Task prompt: The expected answer holds every line from the first line of the data below through the line containing "Open the screen-viewing banner menu icon", exactly as written, and no other line.

- Opening Delimiter -

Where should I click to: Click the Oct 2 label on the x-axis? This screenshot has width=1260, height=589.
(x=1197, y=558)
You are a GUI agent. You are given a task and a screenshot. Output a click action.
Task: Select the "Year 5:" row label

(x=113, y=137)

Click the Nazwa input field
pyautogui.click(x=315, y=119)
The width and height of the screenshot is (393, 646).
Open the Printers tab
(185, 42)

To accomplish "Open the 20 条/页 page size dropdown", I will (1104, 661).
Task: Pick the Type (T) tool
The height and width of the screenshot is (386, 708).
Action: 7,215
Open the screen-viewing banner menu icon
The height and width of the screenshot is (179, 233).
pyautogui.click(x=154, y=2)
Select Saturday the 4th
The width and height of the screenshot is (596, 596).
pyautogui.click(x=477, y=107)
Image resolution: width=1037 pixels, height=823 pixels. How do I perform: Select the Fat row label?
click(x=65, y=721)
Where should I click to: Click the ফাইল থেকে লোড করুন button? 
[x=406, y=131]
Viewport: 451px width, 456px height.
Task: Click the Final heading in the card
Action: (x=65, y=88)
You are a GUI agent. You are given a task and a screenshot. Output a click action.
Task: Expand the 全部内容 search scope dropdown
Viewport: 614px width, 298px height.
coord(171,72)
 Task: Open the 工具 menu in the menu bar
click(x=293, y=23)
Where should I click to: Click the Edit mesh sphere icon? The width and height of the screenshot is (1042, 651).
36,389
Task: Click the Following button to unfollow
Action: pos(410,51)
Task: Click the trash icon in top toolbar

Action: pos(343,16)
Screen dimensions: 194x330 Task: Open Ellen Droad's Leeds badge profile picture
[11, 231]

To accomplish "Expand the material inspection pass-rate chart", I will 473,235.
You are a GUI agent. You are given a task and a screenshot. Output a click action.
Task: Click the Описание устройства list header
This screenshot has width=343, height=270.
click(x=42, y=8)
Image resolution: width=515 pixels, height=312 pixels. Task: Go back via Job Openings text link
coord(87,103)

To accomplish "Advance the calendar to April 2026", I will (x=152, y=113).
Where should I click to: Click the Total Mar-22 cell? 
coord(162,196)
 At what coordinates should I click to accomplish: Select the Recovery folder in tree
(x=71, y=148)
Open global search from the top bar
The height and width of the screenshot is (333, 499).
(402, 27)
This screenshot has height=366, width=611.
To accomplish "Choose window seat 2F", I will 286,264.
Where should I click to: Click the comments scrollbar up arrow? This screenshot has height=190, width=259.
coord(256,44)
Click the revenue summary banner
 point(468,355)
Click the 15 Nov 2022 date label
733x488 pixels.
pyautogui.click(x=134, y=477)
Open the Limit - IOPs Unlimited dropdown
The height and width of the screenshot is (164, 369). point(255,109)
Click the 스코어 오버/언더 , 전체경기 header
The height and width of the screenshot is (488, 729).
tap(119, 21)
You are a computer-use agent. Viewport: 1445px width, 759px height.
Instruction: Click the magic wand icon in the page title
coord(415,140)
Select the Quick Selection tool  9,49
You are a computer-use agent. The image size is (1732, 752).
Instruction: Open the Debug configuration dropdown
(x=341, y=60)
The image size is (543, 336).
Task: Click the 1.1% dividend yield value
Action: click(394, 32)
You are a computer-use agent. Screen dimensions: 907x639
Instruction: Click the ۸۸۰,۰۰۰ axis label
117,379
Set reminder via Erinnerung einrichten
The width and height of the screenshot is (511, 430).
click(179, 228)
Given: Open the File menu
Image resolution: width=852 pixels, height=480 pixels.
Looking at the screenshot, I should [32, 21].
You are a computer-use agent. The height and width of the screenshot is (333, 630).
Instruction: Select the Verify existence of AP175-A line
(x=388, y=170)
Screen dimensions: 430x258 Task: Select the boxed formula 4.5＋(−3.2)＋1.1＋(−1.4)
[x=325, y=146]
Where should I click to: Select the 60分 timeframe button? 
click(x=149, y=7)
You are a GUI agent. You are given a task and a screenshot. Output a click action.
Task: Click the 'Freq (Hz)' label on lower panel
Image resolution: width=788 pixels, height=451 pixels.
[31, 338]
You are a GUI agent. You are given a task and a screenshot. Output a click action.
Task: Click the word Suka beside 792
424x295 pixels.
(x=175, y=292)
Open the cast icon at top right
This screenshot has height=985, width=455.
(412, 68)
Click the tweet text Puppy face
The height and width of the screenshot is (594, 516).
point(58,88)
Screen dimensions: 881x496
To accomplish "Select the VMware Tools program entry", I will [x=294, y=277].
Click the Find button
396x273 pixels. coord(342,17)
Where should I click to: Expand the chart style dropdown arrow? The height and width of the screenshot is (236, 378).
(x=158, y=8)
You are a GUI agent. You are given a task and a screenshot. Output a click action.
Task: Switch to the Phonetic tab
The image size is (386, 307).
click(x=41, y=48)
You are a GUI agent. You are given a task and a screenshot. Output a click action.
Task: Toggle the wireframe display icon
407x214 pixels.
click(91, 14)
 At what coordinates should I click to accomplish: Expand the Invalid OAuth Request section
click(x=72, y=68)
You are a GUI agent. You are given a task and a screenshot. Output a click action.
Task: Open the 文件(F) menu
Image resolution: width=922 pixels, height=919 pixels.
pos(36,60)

- Closing Delimiter -

Task answer:
Where should I click to: Click the Oct 2 label on the x-axis? This screenshot has width=1260, height=589.
(x=1197, y=558)
You are a GUI agent. You are given a task and a screenshot. Output a click action.
Task: Select the "Year 5:" row label

(x=113, y=137)

Click the Nazwa input field
pyautogui.click(x=315, y=119)
The width and height of the screenshot is (393, 646).
Open the Printers tab
(185, 42)

To accomplish "Open the 20 条/页 page size dropdown", I will (1104, 661).
Task: Pick the Type (T) tool
The height and width of the screenshot is (386, 708).
Action: 7,215
Open the screen-viewing banner menu icon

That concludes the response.